Cut Elimination More about first order logic

This is a technical aside to the Logic Notes, containing a proof of a fact asserted in the body of the notes. It may be skipped by anyone willing to take that assertion on trust, as it assumes rather more mathematical background than is required to follow the general exposition of logic.

The result is the admissibility of "cut" for the sequent calculus formulation of first-order logic. Those details which pertain to formulae containing quantifiers and terms may simply be omitted to yield a proof for propositional logic.

Before proceeding to the proof, we need to establish a few lemmas. These are not hard to observe, but need to be stated for purposes of the proof.

Lemma 1: Let  XY  be a sequent with a cut-free proof in the sequent calculus formulation of first order logic presented in Chapter 8 of these notes. Let m be a name occurring in the sequent. Then there is a name n not occurring in the sequent, such that the result of replacing every occurrence of m in  XY  by n also has a cut-free proof, no longer than the proof of  XY 

Proof: Let π be a cut-free proof of  XY , let n be a name not occurring anywhere in any sequent in π and let π' be the result of replacing every occurrence of m in π by n. If some of the sequents in π contain infinitely many formulae, they may contain every name in the language of the proof, in which case it is necessary to extend that language by adding a new name to it. Clearly n occurs in π' exactly where m occurs in π, so the difference between the two proofs is merely one of spelling, which is irrelevant to the operation of the rules.

Lemma 2: The rule of weakening (monotonicity) is admissible in the sequent calculus formulation of classical first order logic. That is, if any sequent  X  ⊢  Y  has a cut-free proof containing n inference steps, then so does  X, X'  ⊢  Y, Y'  for any sets X' and Y' of additional formulae.

Proof: by induction on the length of the proof of  X  ⊢  Y . In the base case,  X  ⊢  Y  is an axiom; but then so is  X, X'  ⊢  Y, Y' . For the induction step,  X  ⊢  Y  comes by one of the 12 logical rules from other sequents which have shorter proofs.

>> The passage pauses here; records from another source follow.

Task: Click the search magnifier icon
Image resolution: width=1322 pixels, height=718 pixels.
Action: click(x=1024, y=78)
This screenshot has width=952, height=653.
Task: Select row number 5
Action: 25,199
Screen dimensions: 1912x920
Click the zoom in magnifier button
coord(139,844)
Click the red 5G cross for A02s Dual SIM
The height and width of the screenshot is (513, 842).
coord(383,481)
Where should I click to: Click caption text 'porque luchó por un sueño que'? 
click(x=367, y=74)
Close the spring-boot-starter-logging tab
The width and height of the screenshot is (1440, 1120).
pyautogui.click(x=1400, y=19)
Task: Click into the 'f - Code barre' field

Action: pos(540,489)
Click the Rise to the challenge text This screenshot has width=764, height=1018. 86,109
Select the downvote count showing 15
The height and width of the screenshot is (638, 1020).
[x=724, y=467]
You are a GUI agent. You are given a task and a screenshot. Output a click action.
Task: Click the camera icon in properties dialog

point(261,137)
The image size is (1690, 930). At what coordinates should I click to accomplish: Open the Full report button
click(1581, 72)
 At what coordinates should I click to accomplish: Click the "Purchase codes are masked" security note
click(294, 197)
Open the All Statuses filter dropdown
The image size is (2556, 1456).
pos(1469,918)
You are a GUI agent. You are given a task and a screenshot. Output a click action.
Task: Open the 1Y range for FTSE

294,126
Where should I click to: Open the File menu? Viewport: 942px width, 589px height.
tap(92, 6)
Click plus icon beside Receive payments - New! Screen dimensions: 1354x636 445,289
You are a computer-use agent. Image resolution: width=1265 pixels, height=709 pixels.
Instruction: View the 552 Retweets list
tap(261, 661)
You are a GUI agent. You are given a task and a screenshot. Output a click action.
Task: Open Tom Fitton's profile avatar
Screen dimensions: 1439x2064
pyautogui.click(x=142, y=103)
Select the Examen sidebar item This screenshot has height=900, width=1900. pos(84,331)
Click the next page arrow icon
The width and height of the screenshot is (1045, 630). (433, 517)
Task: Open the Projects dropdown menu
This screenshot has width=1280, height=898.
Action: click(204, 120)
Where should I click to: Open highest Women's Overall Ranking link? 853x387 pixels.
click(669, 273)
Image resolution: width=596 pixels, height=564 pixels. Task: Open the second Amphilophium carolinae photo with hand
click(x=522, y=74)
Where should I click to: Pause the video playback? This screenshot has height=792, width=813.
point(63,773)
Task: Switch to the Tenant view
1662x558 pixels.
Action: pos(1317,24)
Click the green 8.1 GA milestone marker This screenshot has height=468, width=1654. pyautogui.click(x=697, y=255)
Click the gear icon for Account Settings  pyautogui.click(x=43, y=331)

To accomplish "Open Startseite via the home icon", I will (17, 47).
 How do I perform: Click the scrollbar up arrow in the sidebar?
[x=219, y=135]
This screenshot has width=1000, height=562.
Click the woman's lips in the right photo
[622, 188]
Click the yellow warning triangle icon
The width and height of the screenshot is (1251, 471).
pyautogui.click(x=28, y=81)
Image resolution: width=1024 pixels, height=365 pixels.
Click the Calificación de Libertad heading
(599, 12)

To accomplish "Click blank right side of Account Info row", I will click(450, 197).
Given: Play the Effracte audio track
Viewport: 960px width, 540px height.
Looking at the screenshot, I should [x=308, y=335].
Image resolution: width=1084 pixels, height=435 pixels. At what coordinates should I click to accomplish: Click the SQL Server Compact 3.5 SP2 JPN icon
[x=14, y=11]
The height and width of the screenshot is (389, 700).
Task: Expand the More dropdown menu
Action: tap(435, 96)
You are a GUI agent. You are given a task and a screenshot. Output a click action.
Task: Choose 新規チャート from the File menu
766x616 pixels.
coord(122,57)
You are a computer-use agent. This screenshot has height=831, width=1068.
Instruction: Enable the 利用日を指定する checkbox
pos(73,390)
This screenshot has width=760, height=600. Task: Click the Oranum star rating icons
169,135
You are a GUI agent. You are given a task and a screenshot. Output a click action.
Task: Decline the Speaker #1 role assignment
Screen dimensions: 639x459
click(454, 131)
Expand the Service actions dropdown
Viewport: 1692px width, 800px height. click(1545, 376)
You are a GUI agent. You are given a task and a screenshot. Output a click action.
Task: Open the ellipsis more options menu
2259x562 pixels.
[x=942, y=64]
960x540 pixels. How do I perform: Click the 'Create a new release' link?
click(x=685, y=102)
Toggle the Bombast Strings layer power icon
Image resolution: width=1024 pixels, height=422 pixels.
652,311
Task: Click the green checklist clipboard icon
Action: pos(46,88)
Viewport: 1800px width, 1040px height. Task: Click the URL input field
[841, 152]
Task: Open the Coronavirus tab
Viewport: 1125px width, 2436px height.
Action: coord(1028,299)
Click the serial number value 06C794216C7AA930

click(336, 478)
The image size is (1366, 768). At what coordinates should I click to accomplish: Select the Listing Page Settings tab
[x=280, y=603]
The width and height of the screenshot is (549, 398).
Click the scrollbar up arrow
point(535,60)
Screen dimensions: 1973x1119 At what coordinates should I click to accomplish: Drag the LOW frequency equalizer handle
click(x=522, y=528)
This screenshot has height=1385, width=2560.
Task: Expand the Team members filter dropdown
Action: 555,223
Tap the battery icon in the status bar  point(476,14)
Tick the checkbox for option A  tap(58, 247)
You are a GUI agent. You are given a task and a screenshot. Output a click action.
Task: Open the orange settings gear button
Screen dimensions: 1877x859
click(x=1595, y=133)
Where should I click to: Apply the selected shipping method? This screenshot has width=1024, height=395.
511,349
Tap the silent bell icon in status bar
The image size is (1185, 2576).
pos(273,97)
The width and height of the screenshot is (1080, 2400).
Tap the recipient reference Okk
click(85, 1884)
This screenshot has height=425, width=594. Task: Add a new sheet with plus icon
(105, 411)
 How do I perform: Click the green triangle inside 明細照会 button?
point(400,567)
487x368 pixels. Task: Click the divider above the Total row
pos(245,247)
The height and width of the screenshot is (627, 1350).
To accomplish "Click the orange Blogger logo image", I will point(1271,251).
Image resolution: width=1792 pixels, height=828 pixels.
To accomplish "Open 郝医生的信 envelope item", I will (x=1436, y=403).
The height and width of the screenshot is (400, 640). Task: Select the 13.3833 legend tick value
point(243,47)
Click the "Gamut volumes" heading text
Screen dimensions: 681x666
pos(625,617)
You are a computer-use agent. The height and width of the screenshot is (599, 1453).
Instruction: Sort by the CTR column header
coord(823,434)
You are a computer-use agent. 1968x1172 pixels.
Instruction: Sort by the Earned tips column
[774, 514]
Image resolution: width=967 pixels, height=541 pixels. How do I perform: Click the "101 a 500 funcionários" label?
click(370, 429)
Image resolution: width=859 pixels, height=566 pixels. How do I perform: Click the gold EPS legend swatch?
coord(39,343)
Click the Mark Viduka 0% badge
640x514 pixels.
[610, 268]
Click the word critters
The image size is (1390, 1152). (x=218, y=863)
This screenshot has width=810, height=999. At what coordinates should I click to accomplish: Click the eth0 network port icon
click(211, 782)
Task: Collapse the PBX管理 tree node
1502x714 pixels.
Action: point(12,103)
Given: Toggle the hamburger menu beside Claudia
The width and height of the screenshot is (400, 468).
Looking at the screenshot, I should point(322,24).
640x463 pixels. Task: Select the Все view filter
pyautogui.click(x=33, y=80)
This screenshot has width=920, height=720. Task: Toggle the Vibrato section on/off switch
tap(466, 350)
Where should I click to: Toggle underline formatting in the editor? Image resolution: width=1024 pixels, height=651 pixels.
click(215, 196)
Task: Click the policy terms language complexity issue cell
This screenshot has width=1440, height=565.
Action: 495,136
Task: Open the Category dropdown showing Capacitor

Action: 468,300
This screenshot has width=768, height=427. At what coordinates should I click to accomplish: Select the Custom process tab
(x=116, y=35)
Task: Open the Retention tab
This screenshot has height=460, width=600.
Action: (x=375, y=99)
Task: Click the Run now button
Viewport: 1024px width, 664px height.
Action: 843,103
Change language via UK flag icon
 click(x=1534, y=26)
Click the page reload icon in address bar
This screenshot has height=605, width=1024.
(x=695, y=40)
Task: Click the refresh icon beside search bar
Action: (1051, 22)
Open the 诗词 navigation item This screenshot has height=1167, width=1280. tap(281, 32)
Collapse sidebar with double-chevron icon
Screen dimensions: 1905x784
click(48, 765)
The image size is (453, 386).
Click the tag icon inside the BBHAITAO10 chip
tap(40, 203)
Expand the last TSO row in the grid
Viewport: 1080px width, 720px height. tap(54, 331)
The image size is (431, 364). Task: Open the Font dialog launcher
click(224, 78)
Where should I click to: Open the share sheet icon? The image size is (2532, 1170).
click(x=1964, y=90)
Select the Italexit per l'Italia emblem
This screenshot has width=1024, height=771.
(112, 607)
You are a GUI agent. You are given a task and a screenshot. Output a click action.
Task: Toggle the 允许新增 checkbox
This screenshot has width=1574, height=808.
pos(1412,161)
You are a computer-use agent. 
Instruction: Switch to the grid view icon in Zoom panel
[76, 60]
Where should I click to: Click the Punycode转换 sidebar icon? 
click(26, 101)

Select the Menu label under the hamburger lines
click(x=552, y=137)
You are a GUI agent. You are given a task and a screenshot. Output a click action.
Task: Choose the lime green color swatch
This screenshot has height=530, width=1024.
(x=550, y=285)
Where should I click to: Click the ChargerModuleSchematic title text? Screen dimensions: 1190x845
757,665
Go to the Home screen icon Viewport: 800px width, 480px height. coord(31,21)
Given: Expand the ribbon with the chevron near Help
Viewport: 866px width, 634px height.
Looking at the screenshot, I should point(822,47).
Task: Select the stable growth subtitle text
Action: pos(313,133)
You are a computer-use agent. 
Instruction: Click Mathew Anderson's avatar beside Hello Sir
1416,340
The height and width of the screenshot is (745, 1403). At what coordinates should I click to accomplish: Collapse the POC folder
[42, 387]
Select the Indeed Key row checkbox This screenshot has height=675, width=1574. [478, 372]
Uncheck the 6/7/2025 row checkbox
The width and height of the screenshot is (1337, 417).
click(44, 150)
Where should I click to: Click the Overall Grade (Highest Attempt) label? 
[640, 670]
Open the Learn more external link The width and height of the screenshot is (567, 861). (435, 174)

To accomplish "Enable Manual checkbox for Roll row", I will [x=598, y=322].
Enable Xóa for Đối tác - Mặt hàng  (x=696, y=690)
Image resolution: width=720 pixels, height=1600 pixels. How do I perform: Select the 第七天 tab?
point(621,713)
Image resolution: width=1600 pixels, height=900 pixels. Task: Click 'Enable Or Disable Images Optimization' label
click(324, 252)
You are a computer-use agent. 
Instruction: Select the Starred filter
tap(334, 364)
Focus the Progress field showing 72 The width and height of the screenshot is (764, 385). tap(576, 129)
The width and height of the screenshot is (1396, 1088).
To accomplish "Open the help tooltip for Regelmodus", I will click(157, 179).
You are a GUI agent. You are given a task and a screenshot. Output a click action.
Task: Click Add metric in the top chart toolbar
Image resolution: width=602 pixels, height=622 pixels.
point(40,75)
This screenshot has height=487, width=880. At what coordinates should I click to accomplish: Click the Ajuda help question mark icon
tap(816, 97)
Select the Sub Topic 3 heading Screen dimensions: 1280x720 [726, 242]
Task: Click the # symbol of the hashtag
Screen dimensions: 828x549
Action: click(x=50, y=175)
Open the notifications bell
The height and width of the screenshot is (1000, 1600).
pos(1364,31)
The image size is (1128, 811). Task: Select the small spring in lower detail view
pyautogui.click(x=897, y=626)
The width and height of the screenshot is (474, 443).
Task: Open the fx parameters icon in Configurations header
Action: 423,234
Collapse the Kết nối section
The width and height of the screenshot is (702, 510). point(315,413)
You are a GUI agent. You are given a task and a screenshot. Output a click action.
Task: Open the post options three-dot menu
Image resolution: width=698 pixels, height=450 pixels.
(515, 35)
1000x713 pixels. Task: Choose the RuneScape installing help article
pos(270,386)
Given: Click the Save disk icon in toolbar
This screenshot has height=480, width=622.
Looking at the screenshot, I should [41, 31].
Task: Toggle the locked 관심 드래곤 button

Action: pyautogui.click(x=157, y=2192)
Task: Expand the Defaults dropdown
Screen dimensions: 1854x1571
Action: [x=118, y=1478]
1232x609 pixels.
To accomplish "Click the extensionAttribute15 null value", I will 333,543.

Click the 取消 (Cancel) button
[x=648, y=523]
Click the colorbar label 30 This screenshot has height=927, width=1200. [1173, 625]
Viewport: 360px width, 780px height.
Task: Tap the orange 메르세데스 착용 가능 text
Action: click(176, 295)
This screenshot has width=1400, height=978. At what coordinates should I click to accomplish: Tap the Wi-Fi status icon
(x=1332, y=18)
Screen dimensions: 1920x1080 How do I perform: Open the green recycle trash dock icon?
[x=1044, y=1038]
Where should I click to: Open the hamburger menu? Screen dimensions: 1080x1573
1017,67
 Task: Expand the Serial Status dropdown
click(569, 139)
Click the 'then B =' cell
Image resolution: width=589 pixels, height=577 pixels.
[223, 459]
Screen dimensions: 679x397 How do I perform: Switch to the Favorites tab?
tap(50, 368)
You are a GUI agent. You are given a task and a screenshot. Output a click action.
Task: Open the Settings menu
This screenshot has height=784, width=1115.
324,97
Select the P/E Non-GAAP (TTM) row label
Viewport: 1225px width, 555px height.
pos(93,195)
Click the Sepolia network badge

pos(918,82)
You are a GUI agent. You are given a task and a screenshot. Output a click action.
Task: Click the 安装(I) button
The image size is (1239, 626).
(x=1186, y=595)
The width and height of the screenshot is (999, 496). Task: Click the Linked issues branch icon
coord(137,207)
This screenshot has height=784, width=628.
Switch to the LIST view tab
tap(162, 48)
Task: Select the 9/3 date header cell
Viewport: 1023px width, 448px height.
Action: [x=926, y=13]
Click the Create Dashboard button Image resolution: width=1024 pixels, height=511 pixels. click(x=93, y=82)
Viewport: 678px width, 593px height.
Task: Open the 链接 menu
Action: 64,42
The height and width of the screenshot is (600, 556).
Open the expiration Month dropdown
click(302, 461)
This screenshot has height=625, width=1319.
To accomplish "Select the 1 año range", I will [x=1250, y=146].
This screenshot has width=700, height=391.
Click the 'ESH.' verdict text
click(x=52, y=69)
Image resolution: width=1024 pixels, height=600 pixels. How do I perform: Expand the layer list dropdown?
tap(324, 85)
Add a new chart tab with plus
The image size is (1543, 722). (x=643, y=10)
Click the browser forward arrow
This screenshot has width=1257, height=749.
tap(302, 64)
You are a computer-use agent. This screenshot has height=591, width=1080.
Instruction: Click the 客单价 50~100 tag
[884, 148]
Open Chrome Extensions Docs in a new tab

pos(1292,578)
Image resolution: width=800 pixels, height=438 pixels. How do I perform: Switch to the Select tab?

By the induction hypothesis, their weakenings with X' and Y' also have shorter cut-free proofs, and by inspection of the rules we may note that nothing prevents the application of the same rule to those to produce  X, X'  ⊢  Y, Y'  as required, except in the cases of  ⊢ALL and SOME⊢, where there is a side condition to consider. The side condition could be violated if the name being generalised upon occurs in X' or Y'. However, by lemma 1, there is also a proof of  X  ⊢  Y  with the name m replaced by some n not in X, Y, X' or Y, allowing the weakened conclusion to be derived after all.

Lemma 3: Let a sequent  X'  ⊢  Y'  be the result of substituting a term t for a name m throughout another sequent  X  ⊢  Y . Then if  X  ⊢  Y  is provable, so is  X'  ⊢  Y' , without increase in the length of the proof.

Proof: again by induction on the length of the proof of  X  ⊢  Y . In the base case there is nothing to prove, since if  X  ⊢  Y  is an axiom then so is  X'  ⊢  Y' . If  X  ⊢  Y  comes from sequents with shorter proofs by one of the rules for propositional connectives, again it is easy to observe that the same move will work to give a proof of  X  ⊢  Y . That leaves the case where the last inference in the proof of  X  ⊢  Y  is one of the rules introducing a quantifier on the left or on the right. The rules for the univeral quantifier on the left and the existential on the right pose no problems, as the presence of m or t in the side formulae X and Y is irrelevant to the inference, while the result of making the same substitution in the upper (input) sequent as in the lower (output) one is still an instance of the rule.1 If the last inference introduces a universal quantifier on the right, however, or an existential one on the left, there can be a problem: the name n being generalised may occur inside the term t, blocking the analogous inference under substitution. In that case, it is necessary to rewrite the whole proof using another name o, foreign to the entire context, in place of n. Lemma 1 assures us that this can be done. Then the generalisation step can take place and all will be well.

Theorem: The rule "Cut" is admissible in the given sequent calculus formulation of classical first order logic.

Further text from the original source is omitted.